Dalla A alla Zebra, backstage, foto 39

Dalla A alla Zebra, backstage, foto 40

Dalla A alla Zebra, backstage, foto 40

“Dalla A alla Z … Andata e Ritorno”
Mercoledì 23 Maggio 2012, ore 21:00
Teatro Diego Fabbri di Forlì
Associazione “Incontro senza barriere”

“Dalla A alla Z … Andata e Ritorno” racconta un percorso di vita, un viaggio nel mondo degli animali, animali non sempre definibili e riconoscibili, animali diversi, notturni e diurni, utili e inutili, reali o immaginari, più o meno fortunati, che ogni mattina si svegliano e vivono il loro “giorno di sole”.

C’è un pipistrello che invece non vuole svegliarsi, che, dal suo punto di vista vede tutto rovesciato e che si trova costretto a vivere di giorno e a fare i conti con i propri handicap. È cieco, il suo radar non funziona, è scorbutico, solo, pieno di ombre, e così non riesce più a cogliere le sfumature.

Un quartetto di rocamboleschi stercorari, “operatori ecologici” della piccola comunità animale, lo guiderà alla scoperta della purezza e della forza delle cose semplici e quotidiane, conducendolo da una scena all’altra -tra una pallina di cacca e l’altra- alla scoperta della goffaggine degli albatros… quando non volano, della fatica del bruco… prima di diventare farfalla, della lentezza di una lumaca… che invece vorrebbe volare, e dell’incomprensione tra una zebra e una giraffa… finché non si accorgono di avere qualcosa in comune: le proprie ombre.
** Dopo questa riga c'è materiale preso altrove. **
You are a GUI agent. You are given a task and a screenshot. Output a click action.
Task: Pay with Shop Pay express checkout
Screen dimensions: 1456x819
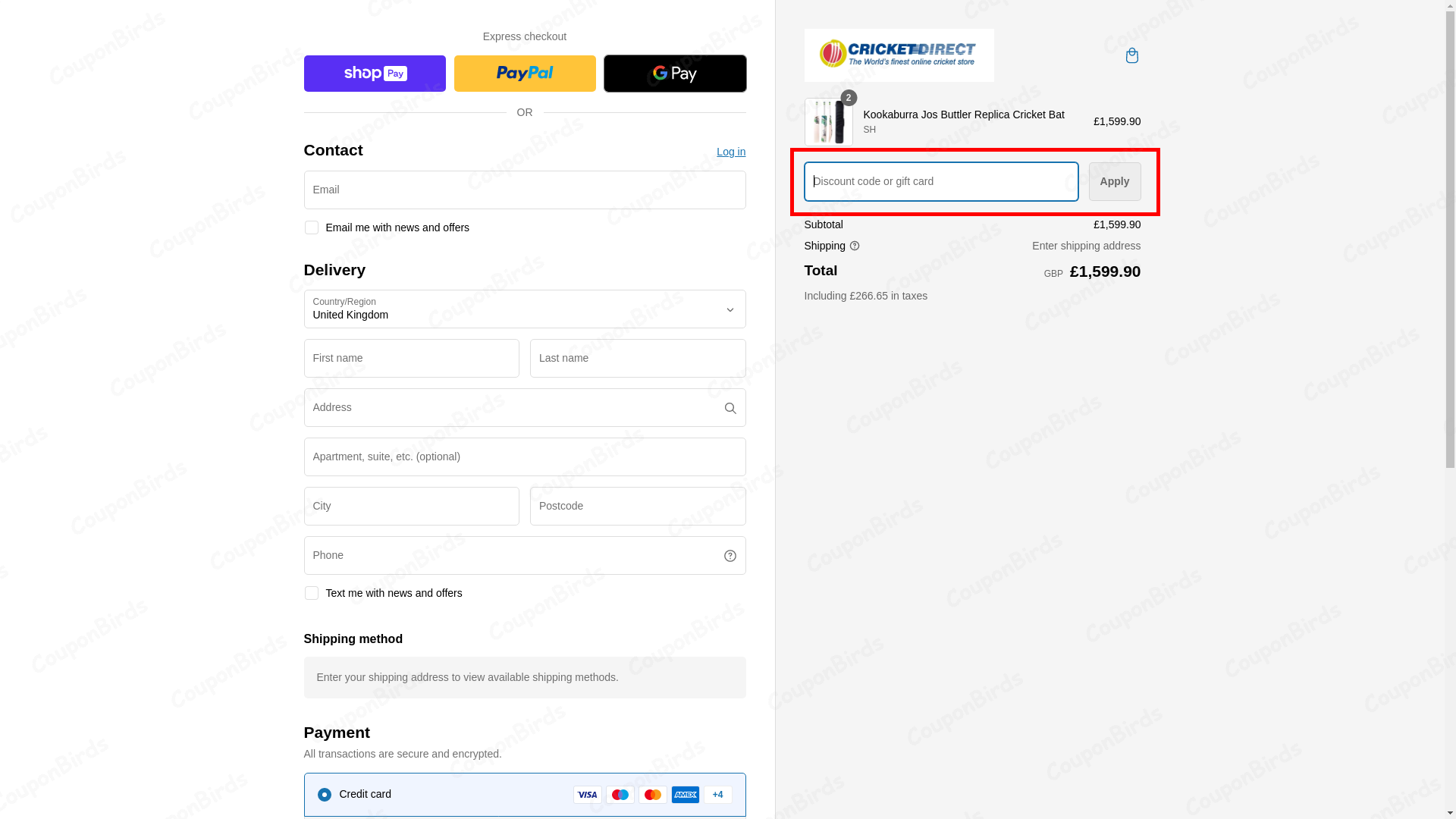pyautogui.click(x=375, y=74)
Solo per un giorno… il pipistrello deciderà di accettare l’oscurità insita in lui, negli altri animali, e in ognuno di noi; solo per un giorno si farà guidare e riuscirà ad apprezzare il calore del sole, solo per un giorno… O forse due…

Lo spettacolo è il prodotto di “Lavori in corso: stiamo lavorando per Noi”, un laboratorio teatrale attivo da 5 anni, rivolto a ragazzi diversamente abili ma aperto a chiunque abbia voglia di mettersi in gioco. Ad esso partecipa un gruppo in cui i ruoli sono intercambiabili, dove tutti sono propositori, ideatori, fruitori ed attori, in cui chi conduce le attività, allo stesso tempo si fa condurre da ciò che ne nasce sperimentandosi egli stesso in prima persona.